● Excerpt to read
Church consultant Susan Beaumont shares four leadership practices that can help a congregation prepare when their pastor is getting ready to leave. Approaching the situation honestly and communicating openly can help a church understand that times of loss, experienced openly and fully, lead into times of promise.
A pastoral transition is announced. One era of leadership winds down as the promise of a new one beckons. People are naturally drawn to the excitement of beginnings; however, a healthy beginning with a new pastor depends on a good ending with the exiting pastor. The problem is that people avoid and minimize the losses associated with endings.
When a congregation hears its pastor is leaving, there may be wailing and gnashing of teeth, followed quickly by reassurances that nothing will change. Planning for the future starts immediately. Or there may be a celebration that a difficult chapter is finally ending, followed by prompt plans for a more hope-filled future. Efforts to bring the present chapter to a healthy close are minimized or forgotten.
William Bridges, a well-known business consultant and authority on managing change, argues that people don’t resist change — they resist transition. Change is situational. It depends on the arrival of new outcomes: the new pastor, the new worship experience, the new policies. People negotiate such outcomes without much trauma. Transition, on the other hand, is the psychological process people go through to come to terms with the loss of the old. Transition begins with ending, and this is where people struggle.
The following leadership practices, adapted from Bridges’ book Managing Transitions, will help a congregation do their ending work well.

● Data section
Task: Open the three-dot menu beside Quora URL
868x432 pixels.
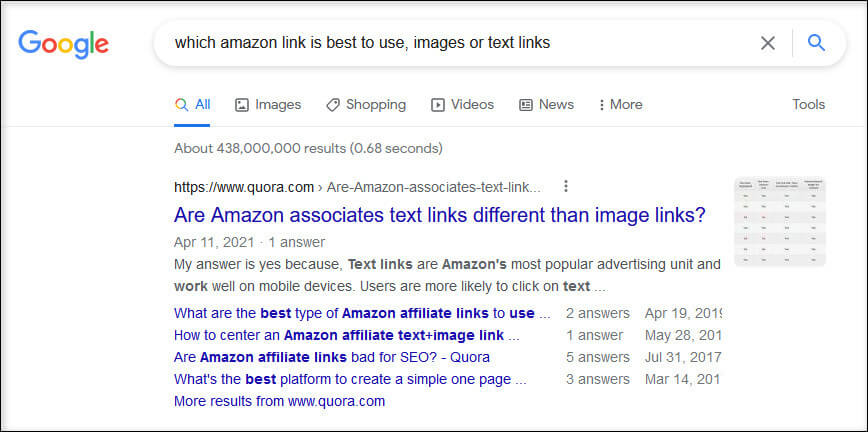Action: click(x=565, y=187)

● What is asked
#1 In the article on pastoral transitions, what does William Bridges argue people resist instead of change?
#2 Condense the paragraph of the article on pastoral transitions that begins "William Bridges, a well-known business consultant" into a short bulleted list that keeps its main facts.
#3 Continue the article on pastoral transitions, starting after its final sentence.

● Task-by-task outputs
#1 They resist transition.

#2
- William Bridges, a business consultant and authority on managing change, argues that people resist transition, not change.
- Change is situational and depends on new outcomes, such as a new pastor, new worship experience, or new policies.
- People handle such outcomes without much trauma.
- Transition is the psychological process of coming to terms with the loss of the old.
- Transition begins with ending, which is where people struggle.

#3
1. Define what is ending and what is not
When faced with a leadership loss, people often have one of two extreme responses: they pretend that nothing is changing, or they overly dramatize that everything is ending. Helpful leaders invite people to explore what is actually coming to an end and what is not. Talking openly about losses and gains allows everyone to approach the transition with sympathy for those who were feeling the loss more sharply.
2. Communicate, communicate, communicate
Overreaction is normal in a transition process. The present loss may trigger previously unresolved losses. Some may perceive this loss as the first of many larger losses to come. Loss often triggers feelings of powerlessness. Powerlessness is mitigated by giving people information. Leaders often assume that people are informed if information has been shared once. In times of anxiety and disorientation, people need to be told again and again. Find as many ways to communicate information as you can: in writing, from the pulpit, in small and large group gatherings. Don’t assume that since the leaders know, the rank and file know too.
Don’t confuse confidentiality with secret-keeping. Some stages of pastoral transition require confidentiality. We can’t reveal the identity of possible candidates during a search and call process. However, we don’t have to keep secrets about where we are in the process, who is making decisions on our behalf, what practices we are using, or which leadership attributes we value. Talk about these things as much as possible.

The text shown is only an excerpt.